We were both shortlisted for a prized travel writer internship position with G Adventures in Toronto and I admired his rock solid empowerment and personal brand from the get go. He is a former aerospace engineer turned brand & marketing strategist and leadership coach. I gravitate towards his writing because he adheres to his blog mantra when he posts: Dream. Explore. Discover. Inspire.  He is also consistent with his brand via Facebook and Twitter and has a graphically tidy and splashy site:

http://ryancoelho.com/    Alexa:  7,379,662

A Bus Called Forward

A mutual friend in Mexico thought Keph (Matador U alumni) and I would get on like a house on fire with our shared passions. He thought our writing had a similar slant and groove.
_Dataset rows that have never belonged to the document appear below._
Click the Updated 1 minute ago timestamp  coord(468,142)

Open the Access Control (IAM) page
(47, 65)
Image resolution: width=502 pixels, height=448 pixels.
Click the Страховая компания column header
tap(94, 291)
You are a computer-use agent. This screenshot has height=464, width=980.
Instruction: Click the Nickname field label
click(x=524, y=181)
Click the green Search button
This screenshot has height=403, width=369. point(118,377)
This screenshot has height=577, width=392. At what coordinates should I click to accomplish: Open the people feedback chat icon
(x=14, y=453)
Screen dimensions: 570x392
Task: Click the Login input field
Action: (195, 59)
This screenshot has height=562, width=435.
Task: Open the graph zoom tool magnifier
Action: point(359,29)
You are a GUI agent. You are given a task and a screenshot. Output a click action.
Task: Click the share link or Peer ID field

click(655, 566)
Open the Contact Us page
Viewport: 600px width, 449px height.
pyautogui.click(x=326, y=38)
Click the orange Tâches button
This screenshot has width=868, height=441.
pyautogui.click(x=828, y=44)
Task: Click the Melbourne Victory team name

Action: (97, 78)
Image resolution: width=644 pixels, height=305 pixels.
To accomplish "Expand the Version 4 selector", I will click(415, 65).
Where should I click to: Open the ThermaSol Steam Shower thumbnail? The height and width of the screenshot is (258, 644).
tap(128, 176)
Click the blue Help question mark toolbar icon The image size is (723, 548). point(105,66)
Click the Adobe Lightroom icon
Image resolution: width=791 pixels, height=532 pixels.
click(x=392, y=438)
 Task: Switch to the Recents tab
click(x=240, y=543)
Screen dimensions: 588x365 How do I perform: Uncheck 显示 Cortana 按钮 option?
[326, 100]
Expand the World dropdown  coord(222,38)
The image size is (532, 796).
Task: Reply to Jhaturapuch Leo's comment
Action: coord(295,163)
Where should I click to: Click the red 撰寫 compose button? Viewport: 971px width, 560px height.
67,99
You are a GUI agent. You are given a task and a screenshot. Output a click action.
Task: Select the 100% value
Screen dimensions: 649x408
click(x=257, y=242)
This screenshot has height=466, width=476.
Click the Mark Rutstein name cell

I was flattered and became hooked on A Bus Called Forward. Keph’s photos will transport you to everywhere she has been in a blink and her succinct words fill in the textures, temperature and tastes.

“When she was 28 years old and I was only 5, my mother bought a renovated 1950s school bus and named it Forward. We left Toronto in the spring, driving westward towards the Pacific. Her incomprehensible plan was to drive to New Zealand but Forward blew a radiator hose in the mountains in the interior of British Columbia. Ever pragmatic, my mother sold the bus for $500 and a wheelbarrow, and started a garden. I haven’t stopped moving, but my mother’s still there, still gardening.”

http://www.abuscalledforward.com/   Alexa: 4,315,987

Julia Dimon: The Travel Junkie

A few years ago I was velcroed to an OLN (Outdoor Life Network) program called Word Travels that followed two scrappy travel writers pitching and landing gigs as fast as their planes around the world. Firecracker co-host Julia Dimon has visited 80 countires on all 7 continents. She is hopeful, insightful and a writing dynamo. Her site is glossy, enviable and the ultimate time-sucker. In a good way.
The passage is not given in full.